* **Source extract**:
________________________

The following factors are to be considered in determining whether the requirements of subsection 5.1(1) of the Act have been met in respect of the adoption of a person referred to in subsection (1): […]whether, in the case of a person who has been adopted outside Canada in a country that is a party to the Hague Convention on Adoption and whose intended destination at the time of the adoption is a province, […] the competent authority of the country and of the province of the person’s intended destination have stated in writing that they approve the adoption as conforming to that Convention […] [emphasis added]

 

 

[46]           As indicated, subparagraph 5.1(3)(b)(i) of the Citizenship Regulations requires officers to consider whether the competent authority of the country has “stated in writing that they approve the adoption”.

[47]           In this case, there was no dispute that the competent authority in India is CARA and that a written NOC for the principal applicant was originally provided to the officer. However, the parties differ on their interpretations of CARA’s email response to the verification request of the NOC’s authenticity. CARA’s email response to this request was brief and merely stated:

The NOC of DEVANSH (M) DOB 09.05.2010 was not approved by Committee and therefore was not issued by CARA. Hence the attached NOC is not authenticated and not verified by CARA.

 

 

[48]           The respondent submits that this response clearly indicates that the NOC was lacking in authority, not genuine and not certified by CARA. The officer therefore correctly deemed it fraudulent. Conversely, the applicants submit that as the officer deemed it fraudulent, she was essentially questioning their credibility. The officer was therefore required to hold an oral hearing, conduct an in-person interview with the applicants, and/or inquire further with CARA. By failing to do any of these, the applicants submit that the officer breached their procedural fairness rights.

________________________

* **Request a**:
Answer these questions about the court excerpt, one answer per line:
(i) Which subparagraph of the Citizenship Regulations requires officers to consider whether the competent authority of the country has "stated in writing that they approve the adoption"?
(ii) According to the court excerpt, what is the competent authority in India?
(iii) According to the applicants, what was the officer required to do after deeming the NOC fraudulent?

* **Given data**:
________________________

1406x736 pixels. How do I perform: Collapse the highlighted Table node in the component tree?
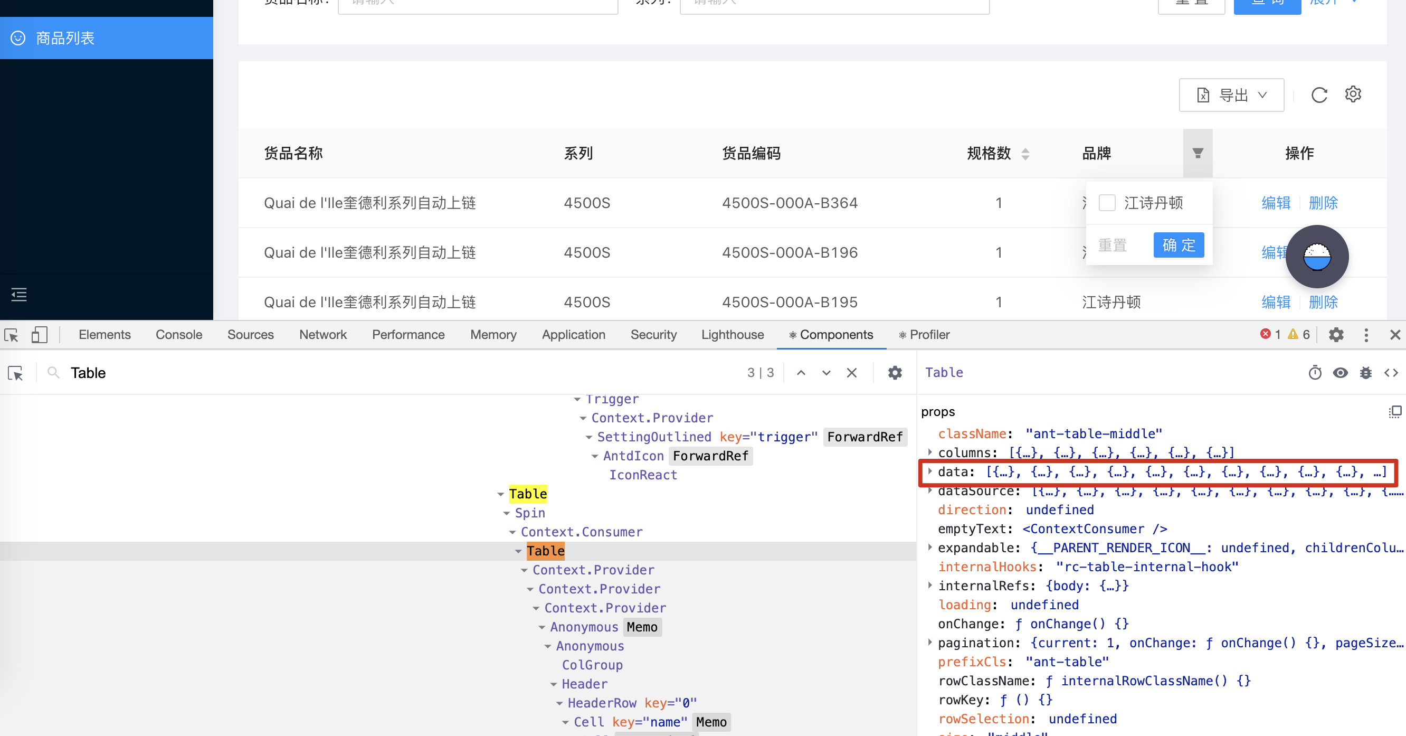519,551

________________________

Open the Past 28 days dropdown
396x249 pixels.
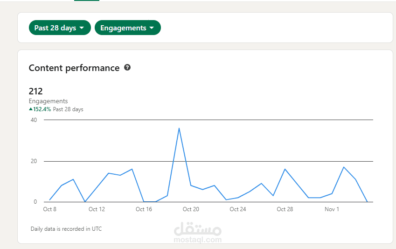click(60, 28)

________________________

* **Request b**: Identify and copy every line of the listing that contains the string "pixels". Case counts.

* **Final answer a**:
(i) Subparagraph 5.1(3)(b)(i)
(ii) CARA
(iii) Hold an oral hearing, conduct an in-person interview with the applicants, and/or inquire further with CARA

* **Final answer b**:
1406x736 pixels. How do I perform: Collapse the highlighted Table node in the component tree?
396x249 pixels.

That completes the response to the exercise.